En esos años llegó otro grupo similar, procedente de Ensenada, Los Mayestic. Cuando tocaban en el mismo lugar, el público se emocionaba y lógico que el apoyo era para los locales.

El Coromuel ya existía y los sábados y domingos era habitual que alumnos de la secundaria y de otras escuelas acudieran a este balneario que era el preferido de los habitantes de la ciudad de La Paz, y no se diga el día del estudiante, fecha en la que acudían cientos de ellos a celebrar.


De aquella época les comento una anécdota. En tercer año, el Día del Estudiante, Clemente Ávila llevó su carro, una camioneta Dodge grande, tipo panel, color azul. Era de los años cincuenta. Tenía un asiento atrás y ahí nos hicimos bola, y después de la fiesta nos fuimos a dar la vuelta. Era de noche, por supuesto. Había en ese entonces un centro nocturno en lo que ahora es un hospital de unas religiosas, allá por el Esterito. Se nos ocurrió llegar, a sabiendas que no nos iban a dejar entrar. Llegamos, nos bajamos, íbamos como cinco o seis, no recuerdo, y nos dice una dama cuando nos vio parados en la puerta: “oigan, se equivocaron. El kínder queda en otro lado”, nos dimos la media vuelta y salimos riéndonos de la ocurrencia de esta persona y orgullosos de nuestra primera incursión, aunque fracasada, en el mundo de los adultos.

Estando en la escuela nos tocó también que nos informaran del asesinato de John F. Kennedy, presidente de los Estados Unidos.

En los sesenta, La Paz aún era pequeña. Tendría unos 25 o 30 mil habitantes, había familias de apellidos ampliamente conocidos.

No había señal de televisión ni videojuegos, pero eso no era problema, esa diversión las sustituíamos en el poste de la esquina o arriba de los mezquites del arroyo en donde nos íbamos a platicar de espantos o de películas. Cines sí había, o simplemente a jugar aquellos juegos tradicionales como el cani, cani, los encantados, etc. etc.

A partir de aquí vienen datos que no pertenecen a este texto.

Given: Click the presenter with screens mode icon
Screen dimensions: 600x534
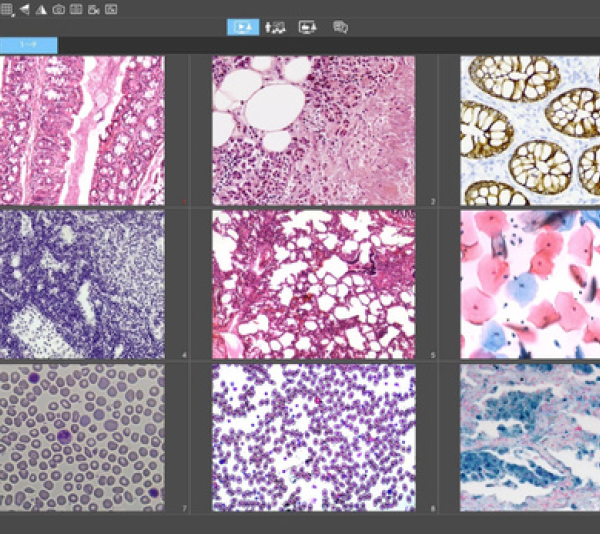Looking at the screenshot, I should (x=275, y=27).
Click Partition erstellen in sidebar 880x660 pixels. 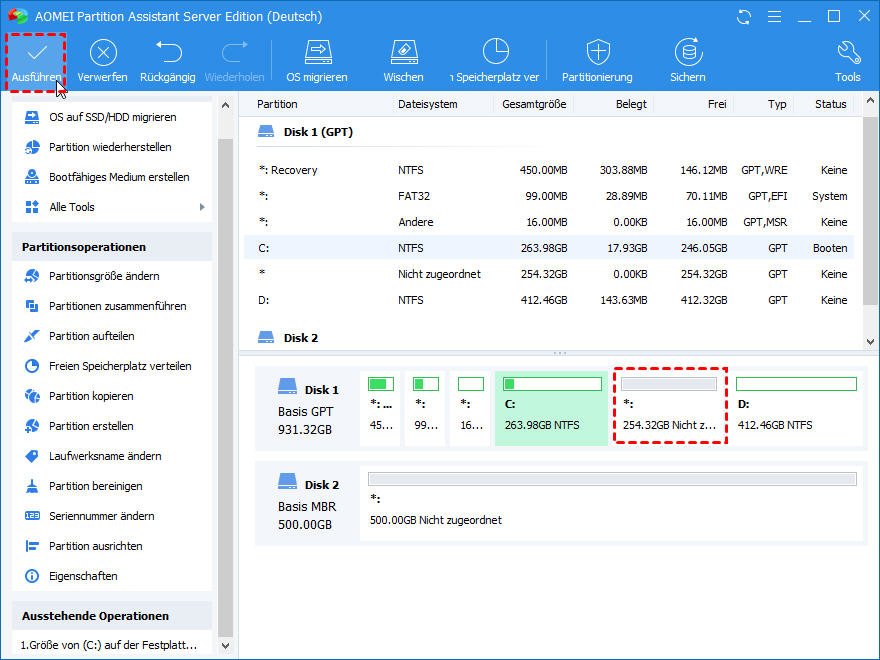click(x=91, y=426)
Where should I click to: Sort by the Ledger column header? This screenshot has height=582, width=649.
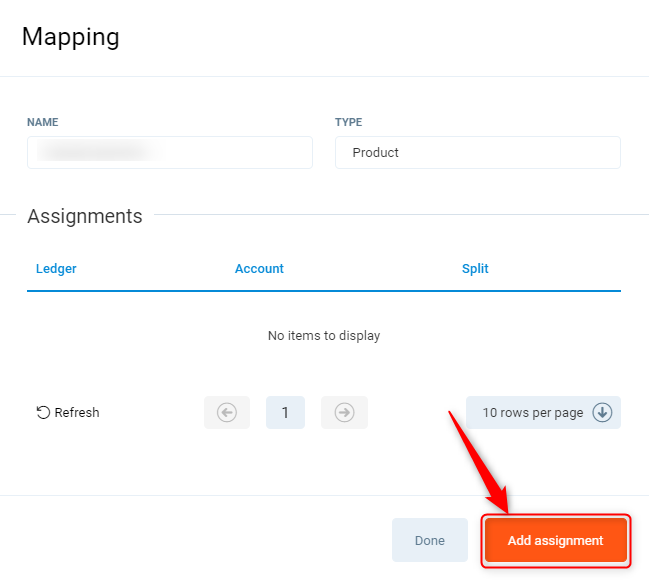56,269
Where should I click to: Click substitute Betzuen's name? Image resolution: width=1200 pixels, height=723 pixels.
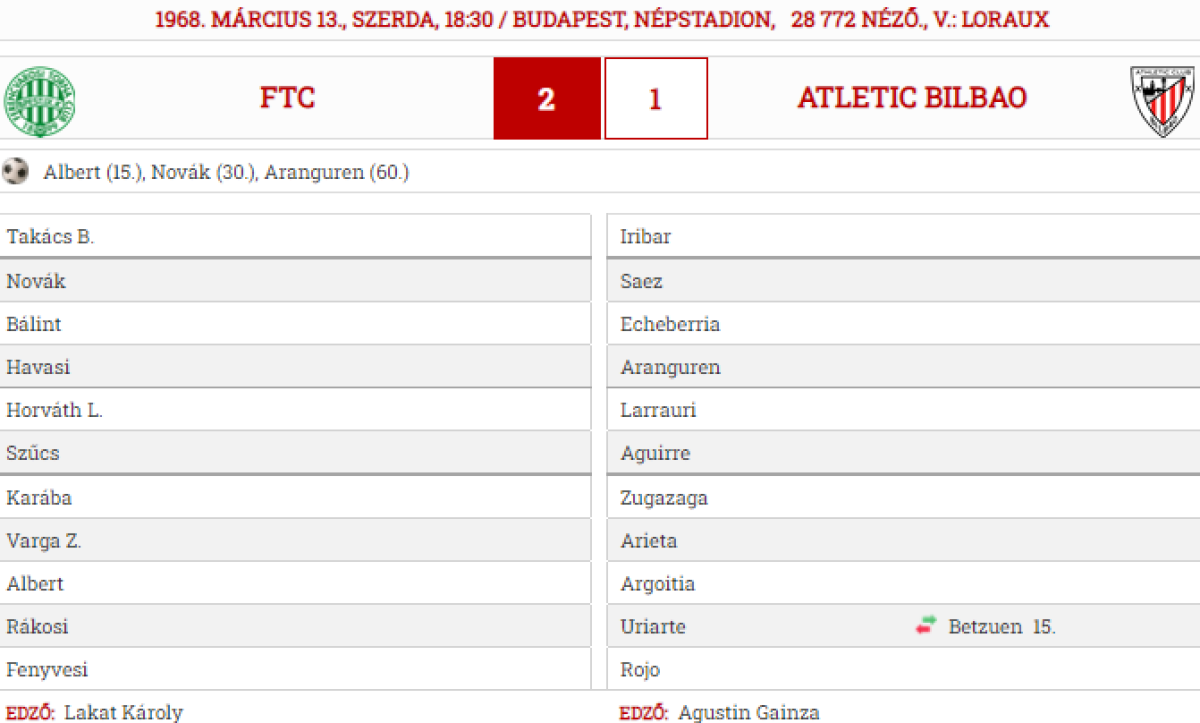click(x=985, y=627)
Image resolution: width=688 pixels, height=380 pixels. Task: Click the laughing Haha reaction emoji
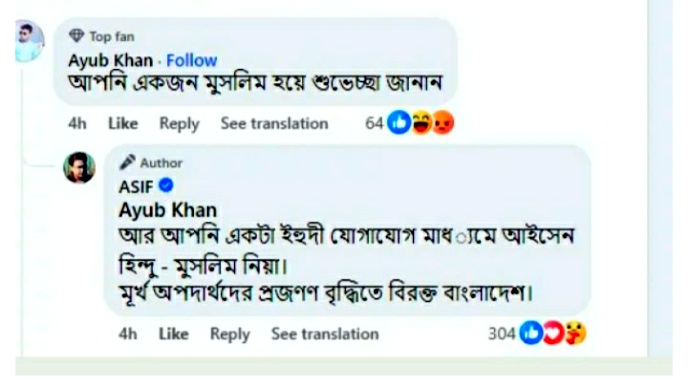coord(422,122)
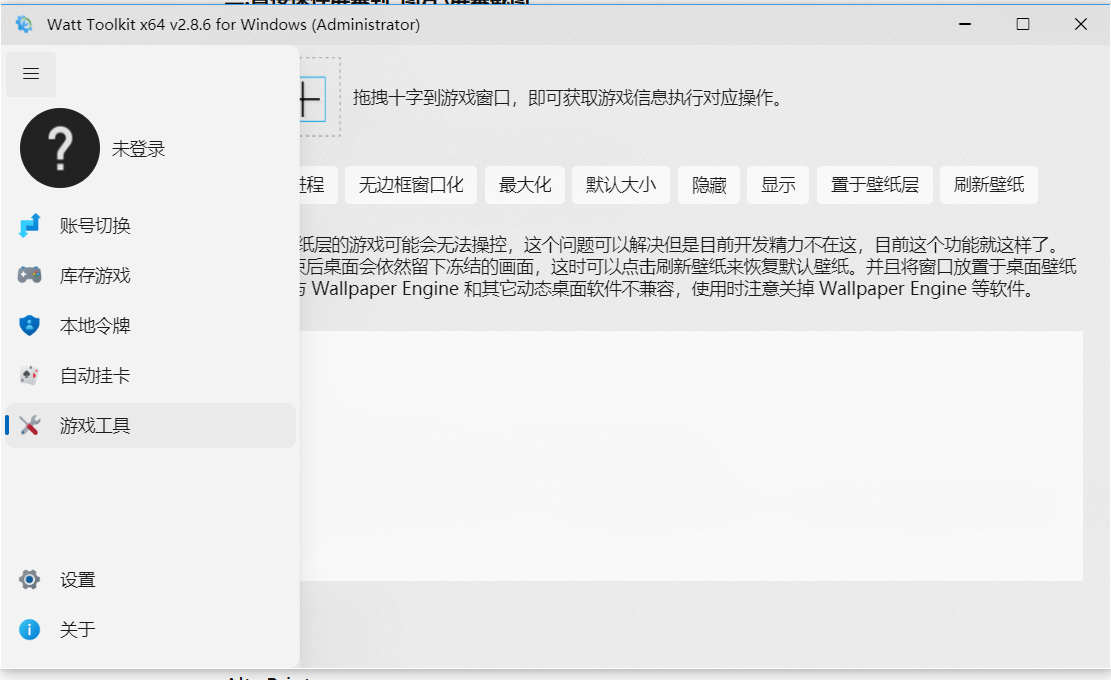The height and width of the screenshot is (680, 1111).
Task: Click the 游戏工具 wrench icon
Action: (29, 425)
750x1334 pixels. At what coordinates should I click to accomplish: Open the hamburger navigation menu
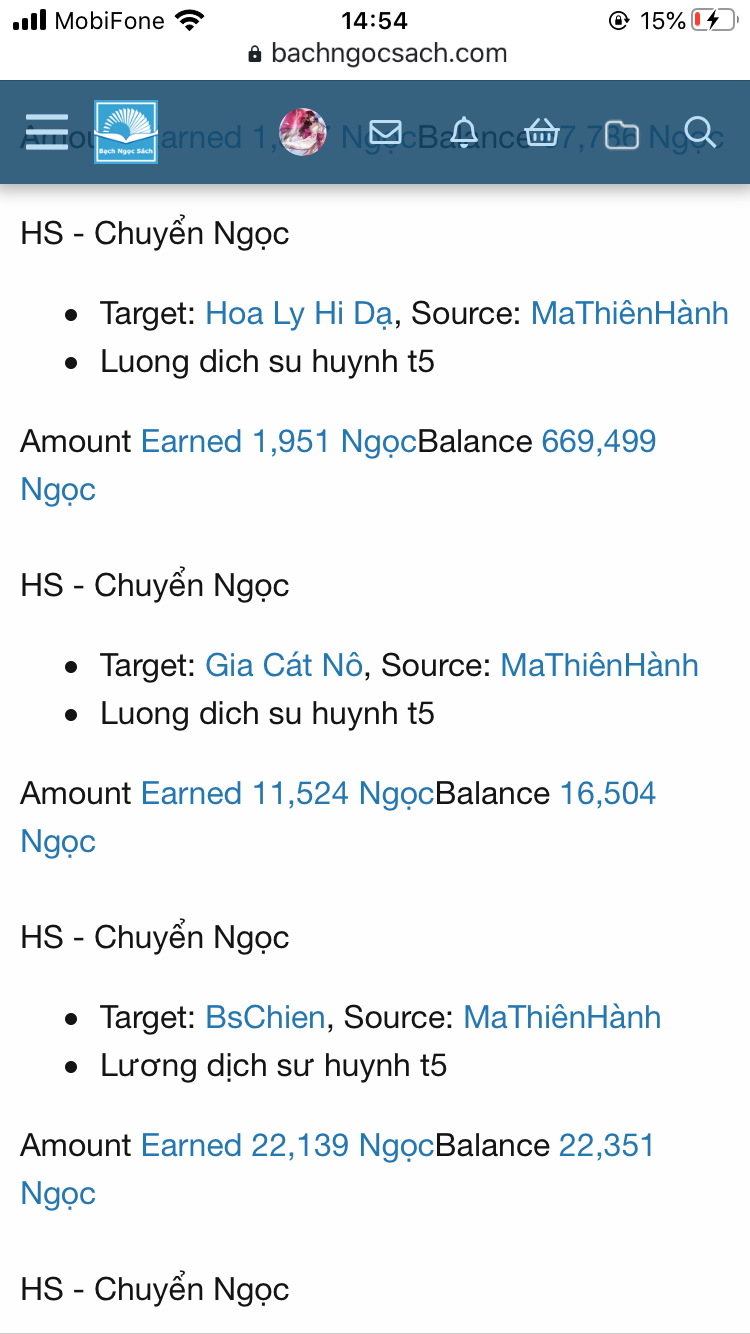pyautogui.click(x=45, y=132)
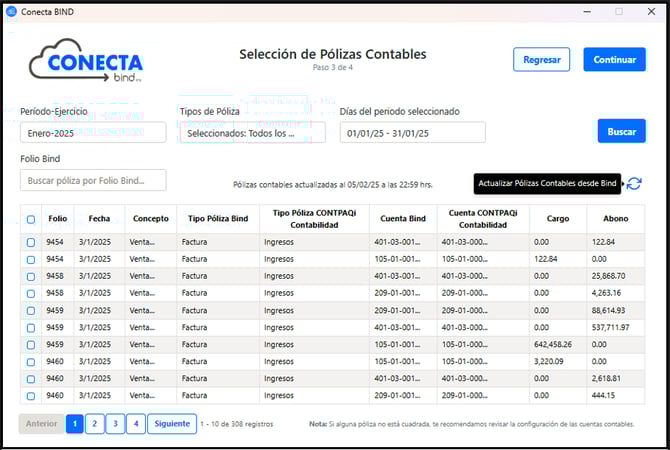Click the Regresar button

tap(541, 60)
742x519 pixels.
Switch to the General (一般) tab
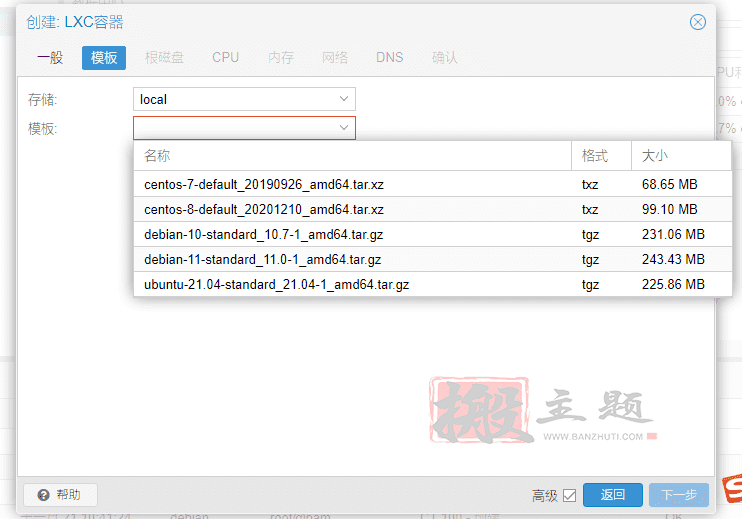click(50, 57)
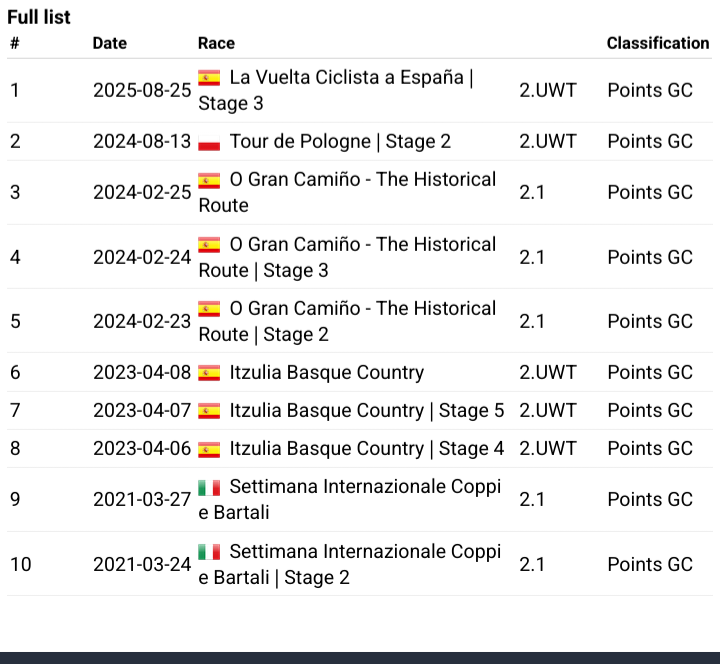The height and width of the screenshot is (664, 720).
Task: Sort by the Classification column header
Action: tap(658, 43)
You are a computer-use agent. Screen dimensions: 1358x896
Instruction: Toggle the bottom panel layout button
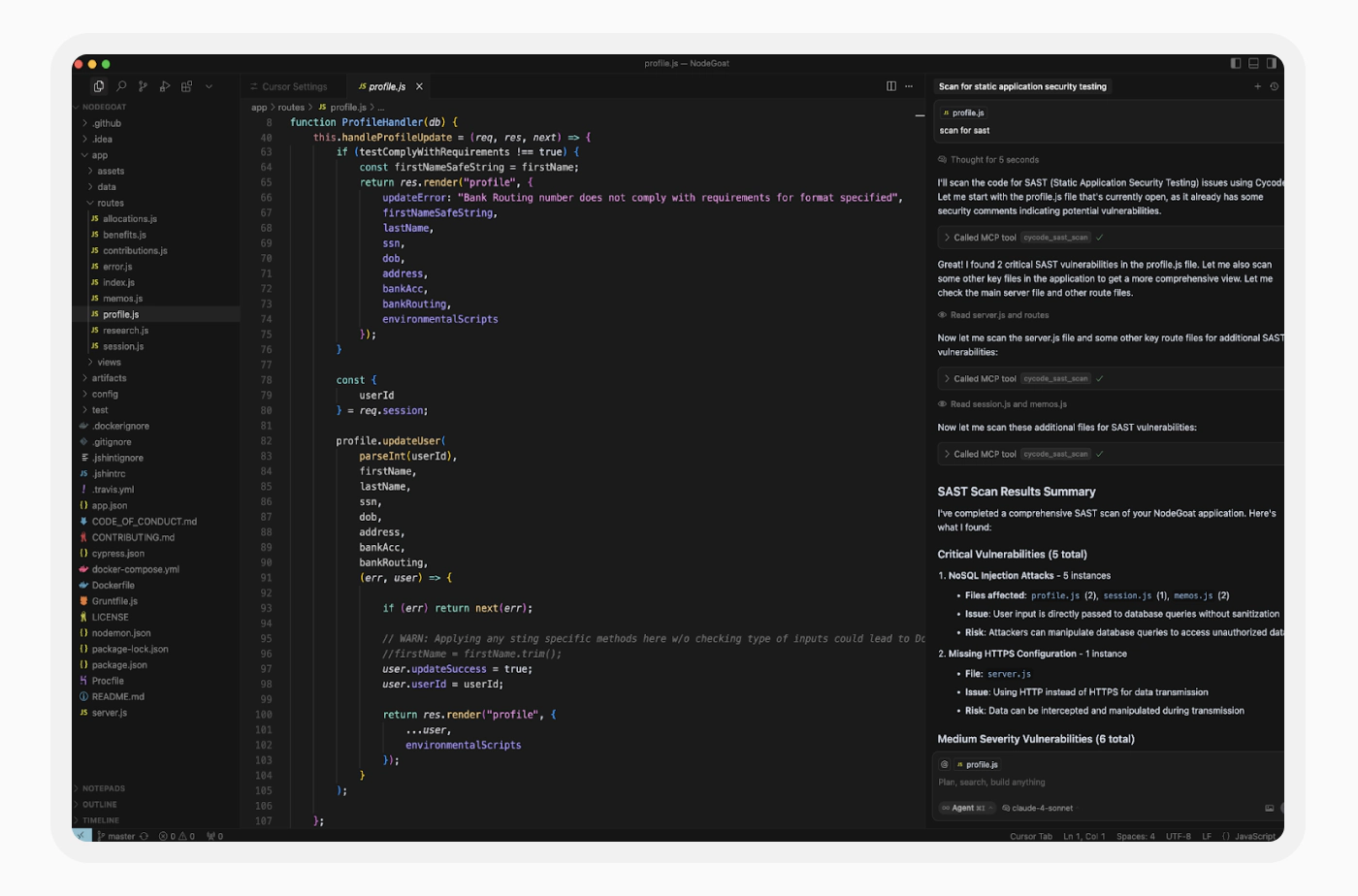[1253, 63]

Yo no nací en la ciudad de La Paz, pero ahí crecí. Fue parte de mi niñez y mi adolescencia, aunque la ciudad ya no es la misma. En aquellos años hacía honor a su nombre. Reinaba la tranquilidad, no sólo por la ausencia de ruidos que irrumpieran la paz, quizá una ocasional sirena de algún barco que llegaba o salía rompía ese silencio que dominaba el ambiente, o el de la planta de luz que indicaba la hora emitiendo un especie de silbido, el cual se escuchaba en toda la ciudad, marcaba las siete de la mañana y la una o dos de la tarde.

En aquellos años La Paz era todavía una ciudad pequeña. Llegaba hasta la calle 5 de Febrero y hacia el oriente apenas comenzaban las colonias Los Olivos y La Guerrero, por eso teníamos como alberca, en los días de verano, toda la bahía, y como patio todas las calles de la ciudad. Podíamos andar tranquilos. No había delincuencia, ni robos. Dormíamos en la calle en un catre. La casa podía estar con las puertas abiertas sin peligro que algún intruso se metiera. Eso sí, como no había aires acondicionados a lo más que podíamos aspirar era a un abanico y con aquel pinche calor que hacía, ya se habrán de imaginar.

Aun así, fui muy feliz. De esto no cabe duda.